(Beginning of Extract)
YOUNG INVESTIGATOR Award

Carra Serena, PhD

University Medical Center Groningen, The Netherlands
Role of small heat shock proteins (HspB) in the prevention of mutant ataxin-3 aggregation and toxicity.

Many of the most common neurodegenerative disorders including polyglutamine diseases, such as SCA-3/Machado-Joseph disease are characterized by the aggregation and accumulation of misfolded proteins. By interacting with essential cellular components, mutated proteins can entrap these elements into aggregates, thus contributing to the cascade of neurotoxic events which finally leads to neuronal death. A protective role for molecular chaperones, including Hsps and HspB, against mutated protein toxicity has been extensively demonstrated. In the presence of mutated and instable proteins, which are more prone to aggregate, molecular chaperones avoid their accumulation and/or target them for degradation. Recently, a major role for the autophagy has been recently proposed in the degradation of mutated polyglutamine proteins,
including mutated ataxin-3, but little evidence exists demonstrating a role for molecular chaperones in modulating the autophagy-mediated degradation of misfolded proteins. We previously reported that HspB8, member of the HspB family (HspB1-HspB10), blocked mutated
polyglutamine proteins (huntingtin, androgen receptor and ataxin-3) aggregation. We recently found that HspB8 forms a stable complex with Bag3. Overexpression of the HspB8/Bag3 chaperone complex inhibited the aggregation of mutated huntingtin and, most importantly,
stimulated its degradation through the autophagy pathway. In parallel, we observed that Bag3 can function in the absence of HspB8, thus strongly suggesting that it may cooperate with other members of the HspB family. We will identify the chaperone complexes that facilitate the
autophagy-mediated clearance of mutated ataxin-3 and we will analyze their expression levels in tissues and cell cultures from patients affected by the Machado-Joseph disease. This will allow us to focus our future studies on the HspB proteins whose profile is altered in the disease. The selective upregulation of the HspB complexes able to facilitate mutated ataxin-3 degradation by autophagy may have relevant therapeutic implications. In fact, mutations in several HspB cause neurodegeneration, suggesting that they may have important neuroprotective functions. Moreover, accumulation of mutated ataxin-3 within the nucleus is required for the manifestation of the symptoms, supporting the hypothesis that facilitating its autophagy-mediated degradation may contribute to slow down the disease progression.
(End of Extract)
(Beginning of Data for review)
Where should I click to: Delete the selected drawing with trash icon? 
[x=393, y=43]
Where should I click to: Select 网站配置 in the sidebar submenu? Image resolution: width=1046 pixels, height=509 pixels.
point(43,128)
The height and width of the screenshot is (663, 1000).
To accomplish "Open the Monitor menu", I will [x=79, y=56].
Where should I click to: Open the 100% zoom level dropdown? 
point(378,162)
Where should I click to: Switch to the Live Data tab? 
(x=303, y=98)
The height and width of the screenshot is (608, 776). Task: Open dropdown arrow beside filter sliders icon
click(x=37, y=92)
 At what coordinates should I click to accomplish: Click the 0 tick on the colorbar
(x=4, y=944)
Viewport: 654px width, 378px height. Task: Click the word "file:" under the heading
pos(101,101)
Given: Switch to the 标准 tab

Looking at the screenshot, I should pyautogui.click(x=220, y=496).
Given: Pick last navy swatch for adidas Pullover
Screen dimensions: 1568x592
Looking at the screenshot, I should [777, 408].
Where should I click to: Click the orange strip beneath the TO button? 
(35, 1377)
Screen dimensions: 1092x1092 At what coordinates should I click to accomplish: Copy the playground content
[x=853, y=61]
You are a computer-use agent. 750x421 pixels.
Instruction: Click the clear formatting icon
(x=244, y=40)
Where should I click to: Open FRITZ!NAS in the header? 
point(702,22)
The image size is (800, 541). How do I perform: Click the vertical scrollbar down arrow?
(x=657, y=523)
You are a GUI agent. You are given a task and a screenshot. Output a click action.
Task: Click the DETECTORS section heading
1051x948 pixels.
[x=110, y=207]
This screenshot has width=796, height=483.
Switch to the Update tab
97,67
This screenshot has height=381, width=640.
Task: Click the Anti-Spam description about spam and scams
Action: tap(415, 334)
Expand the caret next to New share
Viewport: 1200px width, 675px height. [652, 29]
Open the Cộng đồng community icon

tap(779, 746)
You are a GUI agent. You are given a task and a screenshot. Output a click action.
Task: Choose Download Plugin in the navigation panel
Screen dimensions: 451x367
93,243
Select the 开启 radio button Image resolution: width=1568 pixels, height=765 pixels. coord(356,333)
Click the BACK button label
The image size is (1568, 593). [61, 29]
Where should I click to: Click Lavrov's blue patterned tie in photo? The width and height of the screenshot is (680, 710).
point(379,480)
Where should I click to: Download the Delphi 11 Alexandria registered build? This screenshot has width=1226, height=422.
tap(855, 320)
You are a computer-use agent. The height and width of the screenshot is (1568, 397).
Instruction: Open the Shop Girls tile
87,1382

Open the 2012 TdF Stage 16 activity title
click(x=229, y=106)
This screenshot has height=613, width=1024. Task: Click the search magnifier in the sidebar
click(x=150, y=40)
(End of Data for review)
Work item A
In the abstract, rewrite the paragraph beginning "Many of the most common neurodegenerative disorders" as a short bulleted list that keeps its main facts.
Work item B
According to the abstract, which protein forms a stable complex with HspB8?
Work item C
Return the exact part of the abstract that opens with the words containing "Carra Serena, PhD" and closes with "aggregation and toxicity.".
Work only from the abstract above, not from the lines.

Reply A
- Many common neurodegenerative disorders, including polyglutamine diseases such as SCA-3/Machado-Joseph disease, involve the aggregation and buildup of misfolded proteins.
- Mutated proteins can trap essential cell components in aggregates, adding to a chain of toxic events that ends in neuronal death.
- Molecular chaperones, including Hsps and HspB, protect against this by preventing buildup of unstable proteins or by sending them for degradation.
- Autophagy has been proposed to play a major role in degrading mutated polyglutamine proteins such as mutated ataxin-3, but there is little evidence that chaperones influence this process.
- HspB8 was earlier shown to block aggregation of mutated huntingtin, androgen receptor and ataxin-3. It forms a stable complex with Bag3.
- Overexpressing the HspB8/Bag3 complex inhibited aggregation of mutated huntingtin and promoted its degradation through autophagy.
- Bag3 can act without HspB8, which suggests it may work with other HspB proteins.
- The project will identify chaperone complexes that help clear mutated ataxin-3 through autophagy. It will also measure their levels in tissues and cell cultures from Machado-Joseph disease patients, so that future work can focus on the HspB proteins whose profile changes in the disease.
- Boosting these complexes could have therapeutic value, for two reasons:
  - Mutations in several HspB proteins cause neurodegeneration.
  - Mutated ataxin-3 must build up in the nucleus before symptoms appear, so speeding its autophagy-mediated degradation may slow the disease.

Reply B
Bag3.

Reply C
Carra Serena, PhD

University Medical Center Groningen, The Netherlands
Role of small heat shock proteins (HspB) in the prevention of mutant ataxin-3 aggregation and toxicity.